食品研究者が夜中に「食」についてつらつら綴る日記。専門は、分子レベルの「食品学」「調理学」「栄養学」。「クックパッド食みらい研究所」特別研究員。分子料理・分子調理ラボ(www.molecular-cooking-lab.net)を主宰しています。食ほど体と心に影響を及ぼすものはないと思いませんか。

死のキス

 「死のキス(fatal kiss)」というのをご存じでしょうか。

 2005年11月末に、カナダのケベック州に住む15歳の少女が、ボーフレンドとキスをしたことで死亡したというニュースが報道されました。少女はビーナッツアレルギー患者で、相手の男性が直前にビーナッツバターを塗ったサンドイッチを食べたことが原因とされています。

 当時、リアルタイムで知ったニュースですが、今振り返っても悲しすぎるニュースです。亡くなった彼女のボーイフレンドが受けたショックは計り知れなかったはずです。彼女の家族をはじめ心情を察するに余りあります。

 普段、私たちがおいしく食べている食べものは私たちの栄養になりますが、その食べ方やその種類によっては高血圧、がん、糖尿病などの病気を引き起こします。食が人に最も劇的な影響を与えることの一つが、食物アレルギーによるアナフィラキシーショックではないでしょうか。上の少女のように、ショックにより最悪死に至るということがあるからです。

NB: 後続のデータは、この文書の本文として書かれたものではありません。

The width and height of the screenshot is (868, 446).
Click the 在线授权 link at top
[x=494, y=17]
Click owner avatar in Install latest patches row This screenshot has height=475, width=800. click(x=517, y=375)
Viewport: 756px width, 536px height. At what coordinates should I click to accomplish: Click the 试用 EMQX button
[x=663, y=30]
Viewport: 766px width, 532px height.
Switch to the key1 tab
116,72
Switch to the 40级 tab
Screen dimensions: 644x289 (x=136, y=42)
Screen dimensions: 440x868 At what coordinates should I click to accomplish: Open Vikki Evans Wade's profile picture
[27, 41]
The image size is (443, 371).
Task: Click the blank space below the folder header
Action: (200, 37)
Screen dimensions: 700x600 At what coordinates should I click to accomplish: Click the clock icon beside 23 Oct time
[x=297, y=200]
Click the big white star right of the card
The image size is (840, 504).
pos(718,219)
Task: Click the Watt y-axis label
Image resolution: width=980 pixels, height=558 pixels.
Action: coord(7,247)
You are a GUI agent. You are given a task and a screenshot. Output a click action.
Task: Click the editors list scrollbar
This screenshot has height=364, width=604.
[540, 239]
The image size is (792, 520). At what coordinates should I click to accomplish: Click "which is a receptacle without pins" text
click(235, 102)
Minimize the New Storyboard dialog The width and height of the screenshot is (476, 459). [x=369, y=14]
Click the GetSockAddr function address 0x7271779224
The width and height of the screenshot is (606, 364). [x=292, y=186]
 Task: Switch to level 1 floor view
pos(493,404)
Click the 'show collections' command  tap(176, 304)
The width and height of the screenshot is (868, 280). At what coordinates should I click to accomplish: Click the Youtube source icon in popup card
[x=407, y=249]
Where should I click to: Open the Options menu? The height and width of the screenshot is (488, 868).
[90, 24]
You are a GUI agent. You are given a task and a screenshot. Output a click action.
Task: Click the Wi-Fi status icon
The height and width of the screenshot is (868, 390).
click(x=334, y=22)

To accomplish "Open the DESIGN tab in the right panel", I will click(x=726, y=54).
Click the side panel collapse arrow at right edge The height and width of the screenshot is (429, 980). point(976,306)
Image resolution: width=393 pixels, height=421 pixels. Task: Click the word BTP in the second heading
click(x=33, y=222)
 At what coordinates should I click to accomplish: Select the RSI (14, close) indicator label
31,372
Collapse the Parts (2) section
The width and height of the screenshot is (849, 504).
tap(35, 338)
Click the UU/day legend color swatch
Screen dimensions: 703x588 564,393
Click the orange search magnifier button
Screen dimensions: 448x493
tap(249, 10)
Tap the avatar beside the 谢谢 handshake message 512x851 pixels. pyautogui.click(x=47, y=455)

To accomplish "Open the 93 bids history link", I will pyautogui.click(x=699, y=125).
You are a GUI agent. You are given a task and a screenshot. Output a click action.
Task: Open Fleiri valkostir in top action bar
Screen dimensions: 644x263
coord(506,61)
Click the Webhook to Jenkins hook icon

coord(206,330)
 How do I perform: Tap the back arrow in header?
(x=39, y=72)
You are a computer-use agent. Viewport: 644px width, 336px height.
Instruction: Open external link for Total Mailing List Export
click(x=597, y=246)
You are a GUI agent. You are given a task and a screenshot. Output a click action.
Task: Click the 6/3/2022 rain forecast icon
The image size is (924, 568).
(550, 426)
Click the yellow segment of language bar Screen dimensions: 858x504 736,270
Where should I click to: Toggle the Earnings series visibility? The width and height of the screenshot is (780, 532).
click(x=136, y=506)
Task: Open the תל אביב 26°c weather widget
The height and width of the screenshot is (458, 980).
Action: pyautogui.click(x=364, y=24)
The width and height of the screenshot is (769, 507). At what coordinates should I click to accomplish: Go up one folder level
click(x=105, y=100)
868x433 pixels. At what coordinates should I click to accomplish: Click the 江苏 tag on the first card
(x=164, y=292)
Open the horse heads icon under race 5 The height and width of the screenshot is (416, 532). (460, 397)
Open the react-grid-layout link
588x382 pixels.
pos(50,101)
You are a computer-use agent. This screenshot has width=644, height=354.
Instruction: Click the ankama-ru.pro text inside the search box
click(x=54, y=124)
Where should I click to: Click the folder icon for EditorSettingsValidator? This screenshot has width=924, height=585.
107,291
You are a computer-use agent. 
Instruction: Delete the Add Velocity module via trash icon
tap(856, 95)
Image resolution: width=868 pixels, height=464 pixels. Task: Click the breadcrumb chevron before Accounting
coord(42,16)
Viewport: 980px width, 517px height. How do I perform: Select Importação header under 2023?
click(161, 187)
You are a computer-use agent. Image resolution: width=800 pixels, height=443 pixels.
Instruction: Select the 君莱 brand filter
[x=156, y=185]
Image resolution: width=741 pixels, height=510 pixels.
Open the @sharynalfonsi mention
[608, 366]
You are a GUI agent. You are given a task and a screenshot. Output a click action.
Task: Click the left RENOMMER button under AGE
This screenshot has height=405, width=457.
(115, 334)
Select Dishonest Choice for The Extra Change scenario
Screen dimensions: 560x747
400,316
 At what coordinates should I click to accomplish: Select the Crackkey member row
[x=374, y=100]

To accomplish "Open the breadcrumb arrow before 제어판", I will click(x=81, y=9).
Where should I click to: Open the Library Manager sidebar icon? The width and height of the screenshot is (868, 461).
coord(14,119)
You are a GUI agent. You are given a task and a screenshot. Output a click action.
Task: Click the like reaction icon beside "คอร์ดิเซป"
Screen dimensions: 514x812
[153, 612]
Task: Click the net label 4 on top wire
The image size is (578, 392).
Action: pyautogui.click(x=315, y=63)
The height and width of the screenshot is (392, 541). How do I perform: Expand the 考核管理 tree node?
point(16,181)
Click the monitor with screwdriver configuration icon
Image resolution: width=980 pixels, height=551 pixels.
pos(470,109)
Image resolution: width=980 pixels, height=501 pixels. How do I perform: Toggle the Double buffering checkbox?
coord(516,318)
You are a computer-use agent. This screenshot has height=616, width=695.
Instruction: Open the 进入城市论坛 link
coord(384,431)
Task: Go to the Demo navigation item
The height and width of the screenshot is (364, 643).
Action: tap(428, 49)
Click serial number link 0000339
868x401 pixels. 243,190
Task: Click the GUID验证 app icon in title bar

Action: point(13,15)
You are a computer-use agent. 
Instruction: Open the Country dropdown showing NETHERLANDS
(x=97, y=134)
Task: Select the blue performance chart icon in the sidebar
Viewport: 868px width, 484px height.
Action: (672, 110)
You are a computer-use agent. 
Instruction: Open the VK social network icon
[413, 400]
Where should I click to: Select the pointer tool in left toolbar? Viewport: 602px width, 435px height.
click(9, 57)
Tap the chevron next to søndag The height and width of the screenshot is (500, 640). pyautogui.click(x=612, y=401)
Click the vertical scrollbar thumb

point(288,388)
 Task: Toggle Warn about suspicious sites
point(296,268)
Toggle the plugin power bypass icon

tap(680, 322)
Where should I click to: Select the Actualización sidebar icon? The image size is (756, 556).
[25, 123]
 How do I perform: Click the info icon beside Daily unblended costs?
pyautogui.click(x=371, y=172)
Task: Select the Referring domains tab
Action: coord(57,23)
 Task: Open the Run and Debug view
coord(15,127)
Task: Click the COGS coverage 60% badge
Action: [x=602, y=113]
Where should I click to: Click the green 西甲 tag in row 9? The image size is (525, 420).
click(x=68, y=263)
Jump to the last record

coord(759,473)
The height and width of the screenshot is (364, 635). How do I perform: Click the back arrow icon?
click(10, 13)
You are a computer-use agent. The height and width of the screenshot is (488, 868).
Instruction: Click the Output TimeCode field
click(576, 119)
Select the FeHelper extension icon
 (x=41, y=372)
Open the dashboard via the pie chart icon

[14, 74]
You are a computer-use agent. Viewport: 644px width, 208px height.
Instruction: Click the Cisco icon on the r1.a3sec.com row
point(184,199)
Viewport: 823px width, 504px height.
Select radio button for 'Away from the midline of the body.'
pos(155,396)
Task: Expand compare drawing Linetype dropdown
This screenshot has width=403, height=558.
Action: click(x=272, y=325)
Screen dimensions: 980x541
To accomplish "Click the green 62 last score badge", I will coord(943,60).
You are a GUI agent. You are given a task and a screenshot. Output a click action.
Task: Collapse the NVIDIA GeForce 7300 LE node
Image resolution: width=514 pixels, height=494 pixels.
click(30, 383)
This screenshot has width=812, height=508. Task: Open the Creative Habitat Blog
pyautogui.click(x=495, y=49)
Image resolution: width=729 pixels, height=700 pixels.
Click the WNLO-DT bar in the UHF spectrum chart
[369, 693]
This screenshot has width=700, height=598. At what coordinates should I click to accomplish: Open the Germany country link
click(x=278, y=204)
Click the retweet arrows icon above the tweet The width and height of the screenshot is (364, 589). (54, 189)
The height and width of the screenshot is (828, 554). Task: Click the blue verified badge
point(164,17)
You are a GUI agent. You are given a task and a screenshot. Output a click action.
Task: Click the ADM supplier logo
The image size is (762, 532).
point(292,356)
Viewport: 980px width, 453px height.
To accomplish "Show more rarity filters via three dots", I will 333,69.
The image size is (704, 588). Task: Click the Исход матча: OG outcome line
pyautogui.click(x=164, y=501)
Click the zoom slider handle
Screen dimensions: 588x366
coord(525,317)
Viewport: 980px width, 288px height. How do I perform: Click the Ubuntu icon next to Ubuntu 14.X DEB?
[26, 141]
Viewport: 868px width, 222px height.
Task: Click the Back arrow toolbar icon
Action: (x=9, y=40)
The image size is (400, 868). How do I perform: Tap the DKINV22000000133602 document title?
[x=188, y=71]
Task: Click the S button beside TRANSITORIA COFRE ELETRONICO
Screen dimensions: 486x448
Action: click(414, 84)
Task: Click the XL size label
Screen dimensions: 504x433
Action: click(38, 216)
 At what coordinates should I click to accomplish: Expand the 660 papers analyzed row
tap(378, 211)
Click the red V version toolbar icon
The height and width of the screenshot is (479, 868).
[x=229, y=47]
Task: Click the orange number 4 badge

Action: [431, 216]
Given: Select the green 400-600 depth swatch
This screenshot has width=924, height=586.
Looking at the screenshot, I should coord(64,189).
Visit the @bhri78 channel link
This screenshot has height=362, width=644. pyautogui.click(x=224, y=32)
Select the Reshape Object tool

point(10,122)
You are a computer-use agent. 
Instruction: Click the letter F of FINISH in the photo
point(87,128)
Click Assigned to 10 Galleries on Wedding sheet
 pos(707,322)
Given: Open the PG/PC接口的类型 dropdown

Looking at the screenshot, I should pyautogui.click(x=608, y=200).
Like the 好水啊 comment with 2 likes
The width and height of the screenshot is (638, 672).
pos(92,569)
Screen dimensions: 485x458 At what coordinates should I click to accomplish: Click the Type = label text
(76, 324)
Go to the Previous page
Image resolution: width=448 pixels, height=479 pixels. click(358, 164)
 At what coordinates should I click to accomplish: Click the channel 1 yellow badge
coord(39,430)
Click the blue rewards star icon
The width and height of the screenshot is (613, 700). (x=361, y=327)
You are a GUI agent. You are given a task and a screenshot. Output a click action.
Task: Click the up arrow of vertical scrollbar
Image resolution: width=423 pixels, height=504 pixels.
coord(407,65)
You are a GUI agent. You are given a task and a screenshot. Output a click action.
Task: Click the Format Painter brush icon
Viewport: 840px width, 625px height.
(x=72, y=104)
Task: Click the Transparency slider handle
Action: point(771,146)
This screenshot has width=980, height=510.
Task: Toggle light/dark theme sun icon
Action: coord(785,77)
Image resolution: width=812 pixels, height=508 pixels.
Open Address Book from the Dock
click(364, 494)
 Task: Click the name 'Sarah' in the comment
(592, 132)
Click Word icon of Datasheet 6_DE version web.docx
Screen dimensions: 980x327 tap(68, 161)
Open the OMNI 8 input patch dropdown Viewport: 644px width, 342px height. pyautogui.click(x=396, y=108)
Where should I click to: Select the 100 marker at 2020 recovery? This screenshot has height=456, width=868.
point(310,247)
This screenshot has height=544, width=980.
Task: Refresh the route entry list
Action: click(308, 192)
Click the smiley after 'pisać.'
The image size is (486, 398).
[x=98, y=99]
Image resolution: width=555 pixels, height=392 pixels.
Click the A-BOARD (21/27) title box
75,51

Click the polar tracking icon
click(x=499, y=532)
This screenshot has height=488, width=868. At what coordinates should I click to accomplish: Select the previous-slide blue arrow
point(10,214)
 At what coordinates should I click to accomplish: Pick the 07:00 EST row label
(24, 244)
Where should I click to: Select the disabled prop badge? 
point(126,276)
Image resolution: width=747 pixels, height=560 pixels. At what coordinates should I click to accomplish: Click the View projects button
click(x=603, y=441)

 食中毒もアナフィラキシーと同様に致死的な症状を示します。しかし、食中毒と食物アレルギーの最も違うところは、食中毒の原因となる食品を食べれば、たいていの人が食中毒になりますが、食物アレルギーは、アレルギー原因物質を食べてもほとんどの人が全く平気なところです。そこに、アレルギー独特の問題があるように感じます。

 自分が経験したことのないことは、なかなか人間は理解ができないものです。健康な人にとって、病気の人の苦しみとは頭で分かっていても、心では真に理解できないでしょう。アレルギーと全く関係のない人にとっては、「自分が食べて何ともないものが、どうして食べられないんだ」という心情を少なからず抱いてしまうのではないでしょうか。

 乳幼児の5〜8%、成人の2%が、何かしらの食物アレルギーをもっているといわれています。食物アレルギーを一番気をつけないといけないのは、自分で食べるものを選ぶことができない子供たちです。

 食物アレルギーをもつ子供やその家族にとって食事は、膨大な手間と時間がかかるだけでなく、「偏食」、「神経質」、「心配性」といった周りからの理解のなさに苦しむ原因にもなるといわれています。学校給食でも、食物アレルギーの原因となる食品が制限された特別食を提供されると、仲間はずれにされることもあります。「食べる」という一日で最も楽しくなるはずの時間が、気を抜くとができない修羅場となるのです。

 食物アレルギーの子供たちが、じんましんといった体の内側からの症状だけでなく、周囲の人達のなにげない無理解という外敵とも戦わなければならないというのはかなり酷なことではないでしょうか。